→ **What is needed**
Carry on the passage about the highveld mole-rat's reduced sensitivity to AITC, starting right after its final sentence.

→ **Text passage**
╭──

To track down the basis of this enigmatic trait, Lewin and his team extracted and compared genetic material from all nine species. The analysis revealed two subtle differences in the highveld mole-rat. One was a mutation in a gene that made AITC tougher to detect. Another boosted the expression of a protein that jettisoned signaling molecules out of pain receptive cells, compromising their ability to relay the presence of AITC.
But neither of these alterations had completely removed the AITC detection system from the highveld mole-rat. The genetic hardware was still in place—the lines of communication had just been gummed up. When the researchers next treated the rodents with a chemical that plugged up the protein that made pain receptive cells leaky, they became just as sensitive to AITC as their horseradish-hating cousins.
A drug that did the exact opposite of this and increased the leakiness of the protein could someday have value as a therapy for chronic pain, Lewin says.

╰──

→ **Provided material**
╭──

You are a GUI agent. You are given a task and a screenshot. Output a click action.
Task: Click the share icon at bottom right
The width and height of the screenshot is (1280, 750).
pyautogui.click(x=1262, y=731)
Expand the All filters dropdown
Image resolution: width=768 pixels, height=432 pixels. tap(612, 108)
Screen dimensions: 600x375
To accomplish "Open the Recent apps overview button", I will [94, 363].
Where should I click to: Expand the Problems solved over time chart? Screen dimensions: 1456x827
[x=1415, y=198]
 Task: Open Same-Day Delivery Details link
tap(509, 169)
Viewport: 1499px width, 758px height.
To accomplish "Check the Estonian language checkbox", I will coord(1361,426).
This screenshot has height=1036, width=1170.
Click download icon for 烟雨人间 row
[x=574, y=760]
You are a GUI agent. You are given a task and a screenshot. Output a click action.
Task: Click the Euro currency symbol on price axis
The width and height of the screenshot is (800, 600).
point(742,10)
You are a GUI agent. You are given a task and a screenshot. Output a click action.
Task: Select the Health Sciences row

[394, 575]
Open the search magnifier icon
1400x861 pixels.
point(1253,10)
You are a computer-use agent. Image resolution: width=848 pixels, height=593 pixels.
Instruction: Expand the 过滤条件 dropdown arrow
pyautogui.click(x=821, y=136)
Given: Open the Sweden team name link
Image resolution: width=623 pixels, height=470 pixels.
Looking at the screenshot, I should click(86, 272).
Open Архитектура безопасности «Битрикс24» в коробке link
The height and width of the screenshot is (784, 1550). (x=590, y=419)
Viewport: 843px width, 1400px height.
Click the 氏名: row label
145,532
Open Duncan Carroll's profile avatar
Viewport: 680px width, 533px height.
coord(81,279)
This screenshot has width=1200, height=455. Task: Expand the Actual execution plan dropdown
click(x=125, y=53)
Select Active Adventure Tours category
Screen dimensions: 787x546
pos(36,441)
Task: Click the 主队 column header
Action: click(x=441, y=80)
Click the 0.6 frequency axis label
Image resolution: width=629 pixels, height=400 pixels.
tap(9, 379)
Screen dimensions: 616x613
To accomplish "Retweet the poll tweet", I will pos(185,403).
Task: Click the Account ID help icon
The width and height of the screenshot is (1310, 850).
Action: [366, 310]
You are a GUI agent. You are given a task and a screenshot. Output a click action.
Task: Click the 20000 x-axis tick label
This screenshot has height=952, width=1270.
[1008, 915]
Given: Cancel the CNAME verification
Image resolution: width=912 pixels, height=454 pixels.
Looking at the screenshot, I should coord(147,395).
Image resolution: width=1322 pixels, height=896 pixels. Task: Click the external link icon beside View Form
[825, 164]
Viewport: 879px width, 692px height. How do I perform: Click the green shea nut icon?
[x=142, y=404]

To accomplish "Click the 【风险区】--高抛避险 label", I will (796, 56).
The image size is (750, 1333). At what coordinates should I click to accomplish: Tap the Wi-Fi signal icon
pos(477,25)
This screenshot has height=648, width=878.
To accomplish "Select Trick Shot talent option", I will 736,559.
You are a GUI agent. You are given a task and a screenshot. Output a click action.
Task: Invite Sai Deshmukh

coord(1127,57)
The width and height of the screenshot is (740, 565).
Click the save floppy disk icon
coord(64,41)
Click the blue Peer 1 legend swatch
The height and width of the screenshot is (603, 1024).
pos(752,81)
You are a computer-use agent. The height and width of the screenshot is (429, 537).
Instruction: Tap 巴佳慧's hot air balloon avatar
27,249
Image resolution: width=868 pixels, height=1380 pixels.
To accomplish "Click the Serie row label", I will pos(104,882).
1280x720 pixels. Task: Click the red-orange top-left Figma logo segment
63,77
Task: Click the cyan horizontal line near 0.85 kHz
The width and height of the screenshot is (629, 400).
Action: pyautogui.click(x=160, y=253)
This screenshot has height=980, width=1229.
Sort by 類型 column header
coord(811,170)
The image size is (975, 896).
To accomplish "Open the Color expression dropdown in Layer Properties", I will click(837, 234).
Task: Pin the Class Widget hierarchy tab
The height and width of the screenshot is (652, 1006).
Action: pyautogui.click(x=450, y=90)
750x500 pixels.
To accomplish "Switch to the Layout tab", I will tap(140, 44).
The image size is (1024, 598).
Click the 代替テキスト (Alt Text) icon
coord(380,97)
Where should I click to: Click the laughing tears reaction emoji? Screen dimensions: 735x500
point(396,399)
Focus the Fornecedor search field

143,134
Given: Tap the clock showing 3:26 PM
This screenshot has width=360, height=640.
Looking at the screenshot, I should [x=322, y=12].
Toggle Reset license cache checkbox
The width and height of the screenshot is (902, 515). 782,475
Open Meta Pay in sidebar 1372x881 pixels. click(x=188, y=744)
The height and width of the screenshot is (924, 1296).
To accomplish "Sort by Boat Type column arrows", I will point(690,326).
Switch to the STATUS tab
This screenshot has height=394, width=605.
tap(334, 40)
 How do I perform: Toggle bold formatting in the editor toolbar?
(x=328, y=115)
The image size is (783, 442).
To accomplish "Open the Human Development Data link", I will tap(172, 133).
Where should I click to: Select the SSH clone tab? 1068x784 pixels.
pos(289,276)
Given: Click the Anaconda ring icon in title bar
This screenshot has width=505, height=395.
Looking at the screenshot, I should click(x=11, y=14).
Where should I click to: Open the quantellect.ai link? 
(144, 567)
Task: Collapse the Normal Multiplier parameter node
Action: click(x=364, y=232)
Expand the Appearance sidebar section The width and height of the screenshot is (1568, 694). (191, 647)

╰──

→ **Written answer**
It’s still unclear why only the highveld mole-rat has adopted AITC insensitivity, but as with its cousins, the trait is probably a product of its unusual lifestyle, says study author Ole Eigenbrod, who completed his PhD in Lewin’s lab. It’s possible these rodents have become tolerant to AITC to cope with the spicy roots in their diets, or the stinging bites of the Natal droptail ants that frequent highveld hovels.
A pain-free coexistence with ants could confer “a huge advantage” on highveld mole-rats, which would be able to populate areas without any challenge from other rodent species, which are presumably sensitive to the insects’ nips and nibbles, Lewin says. It’s even possible that highveld mole-rats have expanded the typical vegetarian palate of their kin to include these ants, which could be a serious perk in times of scarcity.
That said, there are trade-offs to any kind of pain tolerance—and it remains to be seen what cost the highveld mole-rat may be paying for these ant-ics. There’s probably a reason researchers haven’t yet found a mole-rat—or any other animal—that’s completely impervious to all three of these painful chemicals, says Elena Gracheva, a neuroscientist at Yale University who was not involved in the study. (Were that hypothetical animal to be discovered, though, it would still presumably be vulnerable to myriad other types of pain, including cold burns and the agony of flesh wounds.) Pain, after all, is a memorable tutor—and a life without clear signs of danger would probably be a short one.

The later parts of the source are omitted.